The Jazz Age had college students kicking up their heels to the Charleston and believing the world was theirs for a song. Hoagy Carmichael was a law student at Indiana U. when his friend, cornet-playing Bix, asked him: “Why don’t you try writing some music?”
Jazz music exerted its irresistible pull on Hoagy Carmichael’s life, and he started to write out the tunes that wouldn’t stop buzzing around in his head.
Cornetist Bix Beiderbecke recorded Carmichael’s “Riverboat Shuffle” and the popular bandleader Paul Whiteman championed his work. By 1930, Louis Armstrong and Duke Ellington were having hit records with Hoagy Carmichael’s “Georgia on My Mind,” “Up a Lazy River” and “Rockin’ Chair.” And Carmichael wrote dozens of American songbook favorites—”Skylark,” “Star Dust,” “How Little We Know,” and his Oscar-winning “In the Cool, Cool, Cool of the Evening.”
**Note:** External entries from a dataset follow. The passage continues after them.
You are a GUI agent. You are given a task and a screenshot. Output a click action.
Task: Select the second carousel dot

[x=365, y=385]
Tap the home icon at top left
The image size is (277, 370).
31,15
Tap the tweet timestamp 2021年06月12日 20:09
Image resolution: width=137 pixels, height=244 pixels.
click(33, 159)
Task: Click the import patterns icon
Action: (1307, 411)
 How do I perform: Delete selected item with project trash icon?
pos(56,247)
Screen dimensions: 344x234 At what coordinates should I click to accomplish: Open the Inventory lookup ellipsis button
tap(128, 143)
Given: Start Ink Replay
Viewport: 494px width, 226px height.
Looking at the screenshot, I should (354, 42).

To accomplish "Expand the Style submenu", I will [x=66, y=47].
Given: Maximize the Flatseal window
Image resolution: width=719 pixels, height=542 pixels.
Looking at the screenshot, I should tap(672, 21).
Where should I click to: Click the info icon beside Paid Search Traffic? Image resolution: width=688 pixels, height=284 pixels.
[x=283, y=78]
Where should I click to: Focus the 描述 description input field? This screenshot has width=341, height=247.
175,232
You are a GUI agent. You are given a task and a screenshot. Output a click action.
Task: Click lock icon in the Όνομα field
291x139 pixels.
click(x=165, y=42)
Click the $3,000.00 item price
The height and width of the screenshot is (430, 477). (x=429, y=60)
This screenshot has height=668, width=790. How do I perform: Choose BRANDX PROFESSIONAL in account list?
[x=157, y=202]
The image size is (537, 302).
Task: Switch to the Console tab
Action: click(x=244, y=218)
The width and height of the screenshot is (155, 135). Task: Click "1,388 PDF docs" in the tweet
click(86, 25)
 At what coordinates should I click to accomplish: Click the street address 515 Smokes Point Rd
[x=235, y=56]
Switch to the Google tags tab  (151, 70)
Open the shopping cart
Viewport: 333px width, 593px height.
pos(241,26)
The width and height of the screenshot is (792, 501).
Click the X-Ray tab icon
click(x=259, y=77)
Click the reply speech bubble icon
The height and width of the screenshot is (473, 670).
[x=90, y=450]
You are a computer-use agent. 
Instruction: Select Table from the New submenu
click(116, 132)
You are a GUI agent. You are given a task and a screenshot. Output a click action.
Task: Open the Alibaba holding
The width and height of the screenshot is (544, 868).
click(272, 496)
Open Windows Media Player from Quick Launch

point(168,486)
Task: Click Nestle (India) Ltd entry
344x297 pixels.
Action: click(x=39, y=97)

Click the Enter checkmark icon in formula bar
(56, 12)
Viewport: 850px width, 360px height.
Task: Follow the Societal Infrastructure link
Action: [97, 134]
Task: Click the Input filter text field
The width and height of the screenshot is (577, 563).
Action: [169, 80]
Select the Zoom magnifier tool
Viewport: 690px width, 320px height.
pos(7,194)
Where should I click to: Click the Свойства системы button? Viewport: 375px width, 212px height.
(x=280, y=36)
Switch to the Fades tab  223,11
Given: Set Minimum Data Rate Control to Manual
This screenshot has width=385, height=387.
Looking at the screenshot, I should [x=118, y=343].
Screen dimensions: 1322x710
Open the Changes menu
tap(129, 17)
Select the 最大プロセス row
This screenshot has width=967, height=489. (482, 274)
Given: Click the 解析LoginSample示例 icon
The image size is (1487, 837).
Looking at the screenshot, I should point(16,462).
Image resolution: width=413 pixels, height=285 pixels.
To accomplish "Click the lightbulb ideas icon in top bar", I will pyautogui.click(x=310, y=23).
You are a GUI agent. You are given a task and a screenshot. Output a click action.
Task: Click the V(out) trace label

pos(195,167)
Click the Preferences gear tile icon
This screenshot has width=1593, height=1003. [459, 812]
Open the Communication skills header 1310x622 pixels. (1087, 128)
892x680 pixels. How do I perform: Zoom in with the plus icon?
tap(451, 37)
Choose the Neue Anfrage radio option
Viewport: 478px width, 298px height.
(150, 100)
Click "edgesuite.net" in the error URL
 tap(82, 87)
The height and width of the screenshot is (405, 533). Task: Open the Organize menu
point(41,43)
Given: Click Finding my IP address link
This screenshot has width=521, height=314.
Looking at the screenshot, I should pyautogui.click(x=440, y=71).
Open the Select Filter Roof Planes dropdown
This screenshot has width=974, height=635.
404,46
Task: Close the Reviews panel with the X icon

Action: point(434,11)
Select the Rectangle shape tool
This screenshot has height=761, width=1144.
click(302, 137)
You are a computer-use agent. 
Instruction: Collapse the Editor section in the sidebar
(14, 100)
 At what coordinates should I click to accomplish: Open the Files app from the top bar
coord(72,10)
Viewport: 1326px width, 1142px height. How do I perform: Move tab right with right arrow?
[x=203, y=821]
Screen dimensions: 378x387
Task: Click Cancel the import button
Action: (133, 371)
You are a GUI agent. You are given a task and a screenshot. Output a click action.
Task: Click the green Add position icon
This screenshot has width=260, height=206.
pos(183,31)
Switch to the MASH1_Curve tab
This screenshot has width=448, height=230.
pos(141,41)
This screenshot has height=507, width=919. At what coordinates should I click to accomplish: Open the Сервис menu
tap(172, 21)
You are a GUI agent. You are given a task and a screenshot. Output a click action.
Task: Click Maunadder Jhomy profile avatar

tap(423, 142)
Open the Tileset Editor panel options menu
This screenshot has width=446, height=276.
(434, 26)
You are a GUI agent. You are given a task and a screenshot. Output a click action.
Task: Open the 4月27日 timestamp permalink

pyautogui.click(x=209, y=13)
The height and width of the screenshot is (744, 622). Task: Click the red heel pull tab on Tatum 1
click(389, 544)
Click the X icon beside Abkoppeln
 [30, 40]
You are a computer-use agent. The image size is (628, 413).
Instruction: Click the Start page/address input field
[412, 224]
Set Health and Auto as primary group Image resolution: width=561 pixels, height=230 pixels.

With his hat tilted back on his head and a cigarette dangling from his lips, he’d sit hunched over the piano keyboard and sing in a lazy Midwestern drawl. Hoagy Carmichael cultivated this folksy, laid-back image in the movie To Have and Have Not with Lauren Bacall—and he translated it to the concert stage and on records. He was America’s first songwriter to step out into the spotlight and make it as a star performer—leading the way for generations of singer-songwriters from Bob Dylan to Diana Krall.
Hoagy Carmichael’s songs have never fallen out of fashion. They’ve continued to be widely recorded by artists including Barbra Streisand, Ray Charles and Norah Jones.
This week, The Jim Cullum Jazz Band welcomes piano legend Dick Hyman and vocalist Stephanie Nakasian for a concert of Hoagy Carmichael’s music, recorded live at the historic Filoli Gardens near San Francisco.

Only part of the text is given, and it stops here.